## Task description
Convert the listing below into a JSON list of strings, one string per line, skipping blank lines and omitting the pictures. Cover only the lines from the start of the listing up to and including the line containing "point(547,39)".

----- Materials provided

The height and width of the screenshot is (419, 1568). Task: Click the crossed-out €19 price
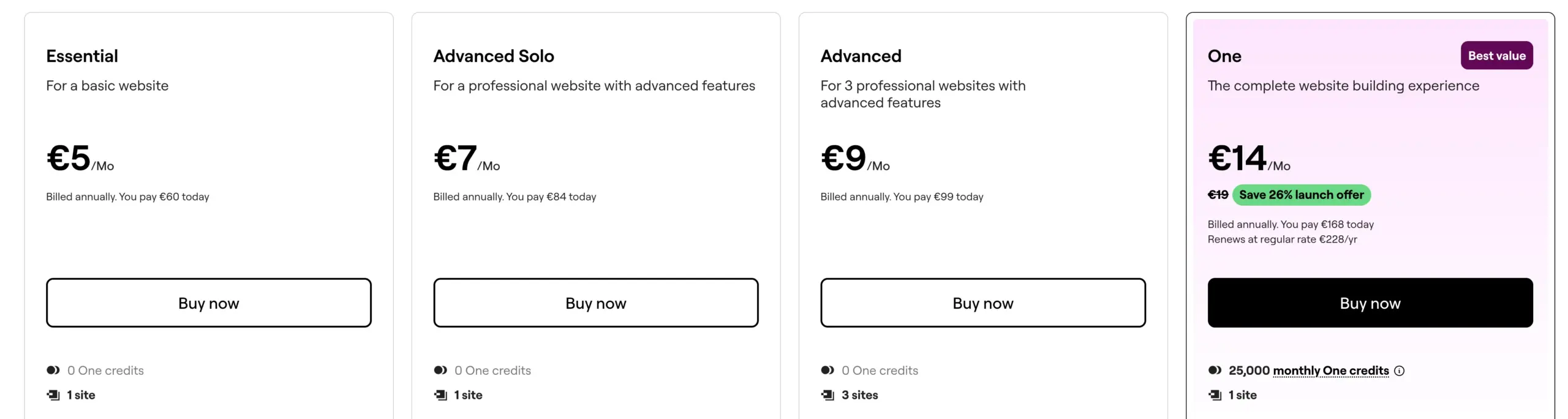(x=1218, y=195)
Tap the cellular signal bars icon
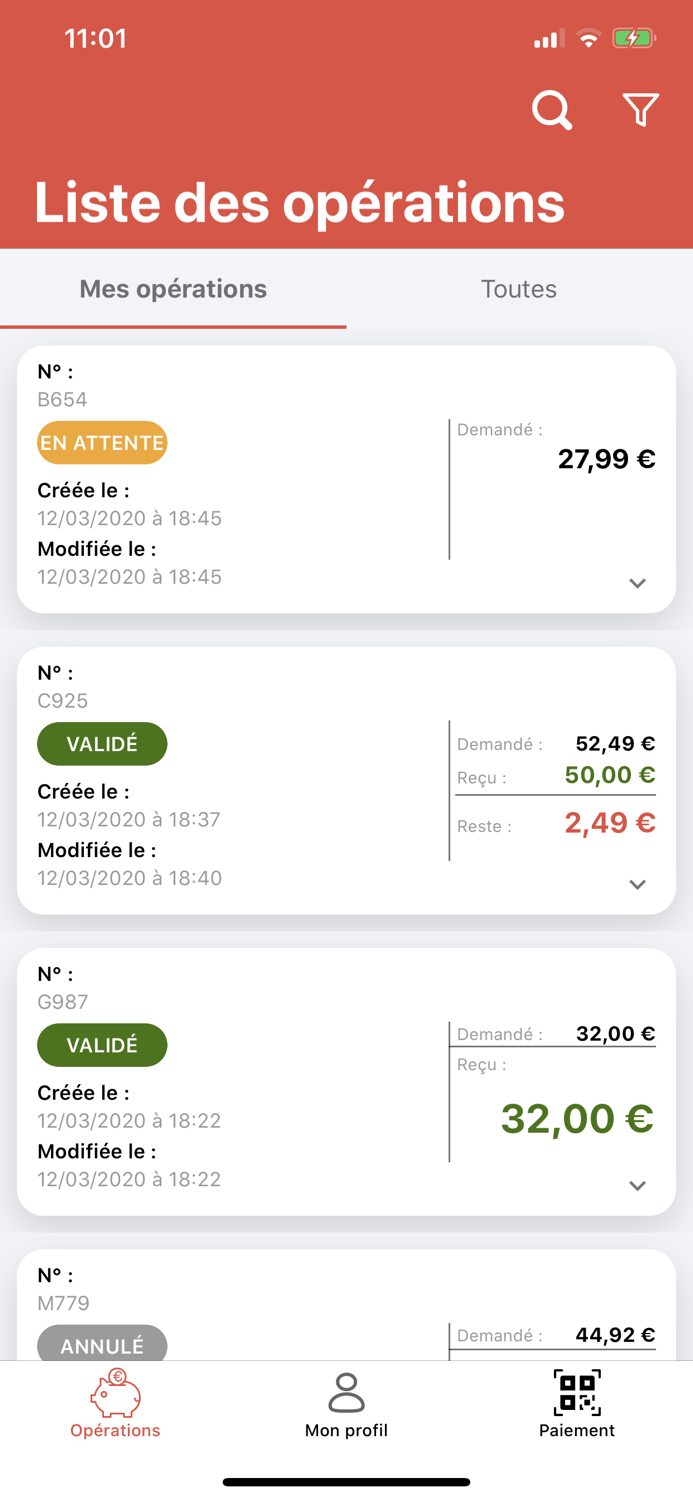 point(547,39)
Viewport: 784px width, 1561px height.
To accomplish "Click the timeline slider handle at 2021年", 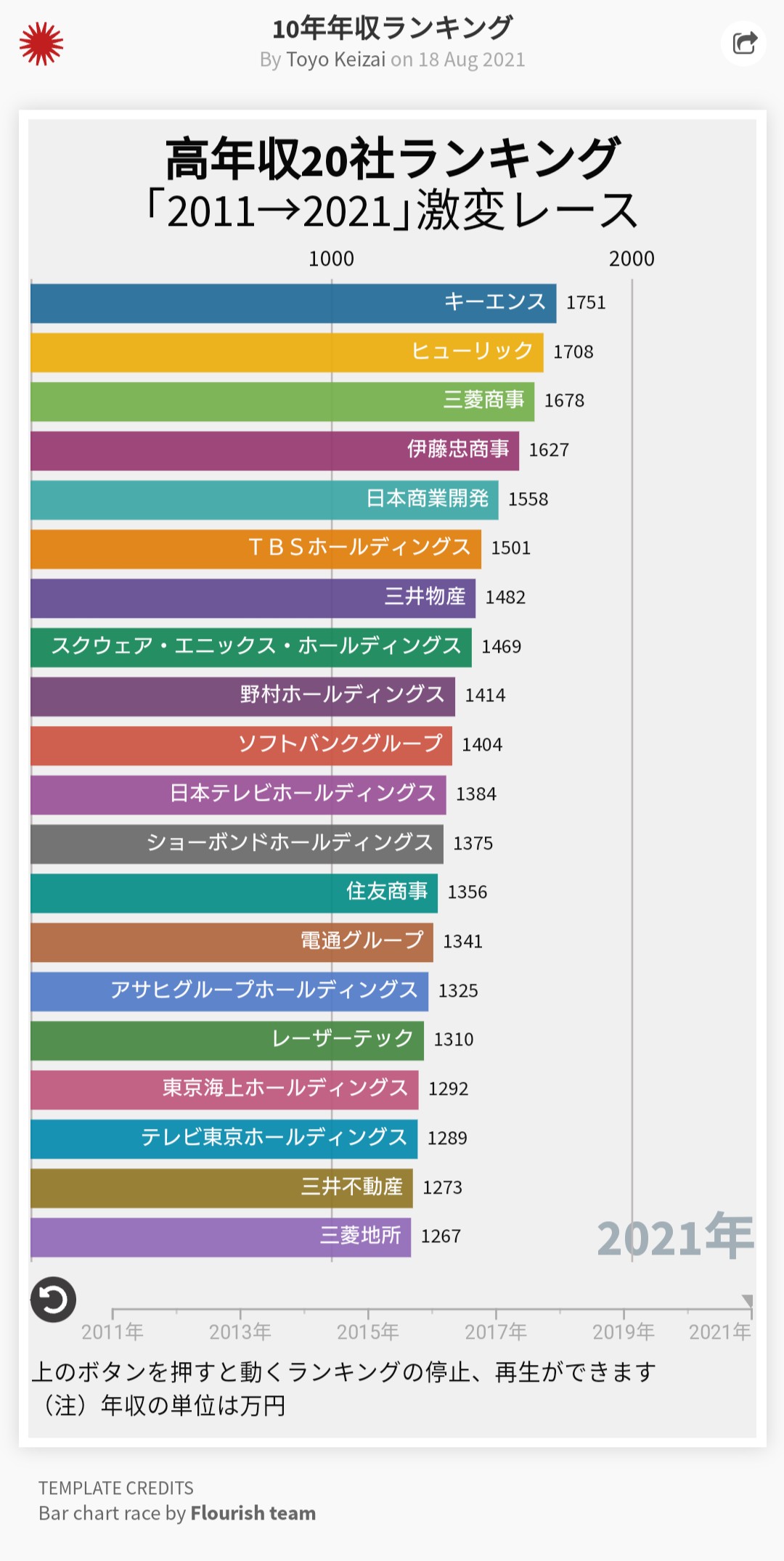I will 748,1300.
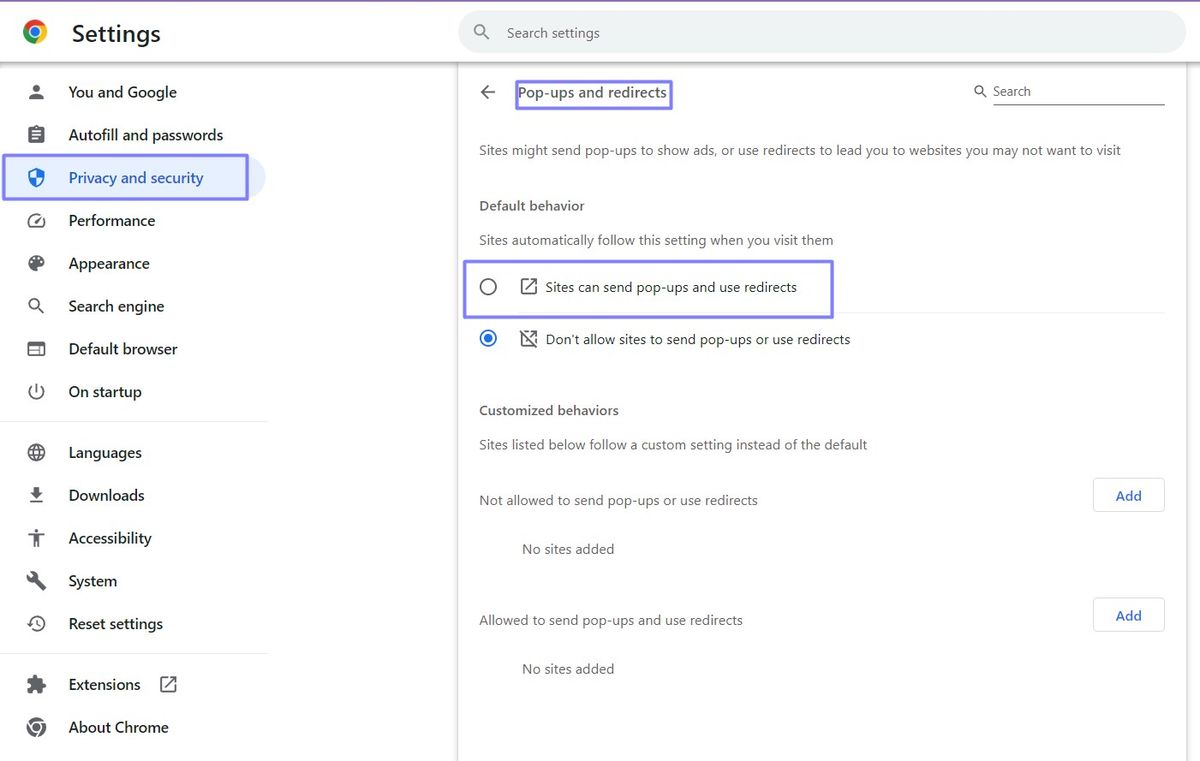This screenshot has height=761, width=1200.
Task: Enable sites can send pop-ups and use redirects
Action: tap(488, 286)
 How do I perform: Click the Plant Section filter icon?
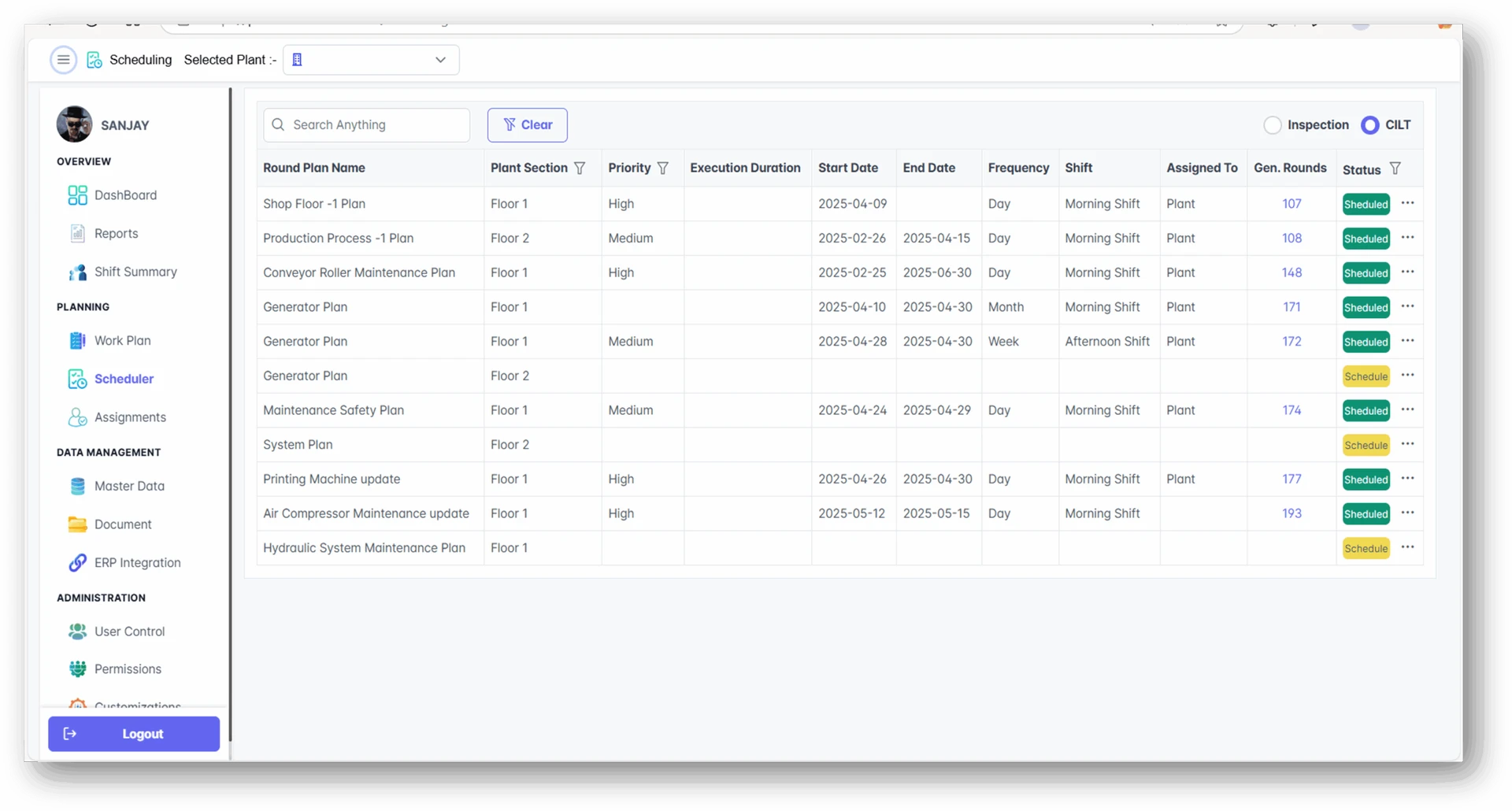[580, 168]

----------

## Expected output
[
  "The height and width of the screenshot is (419, 1568). Task: Click the crossed-out €19 price",
  "(x=1218, y=195)",
  "Tap the cellular signal bars icon",
  " point(547,39)"
]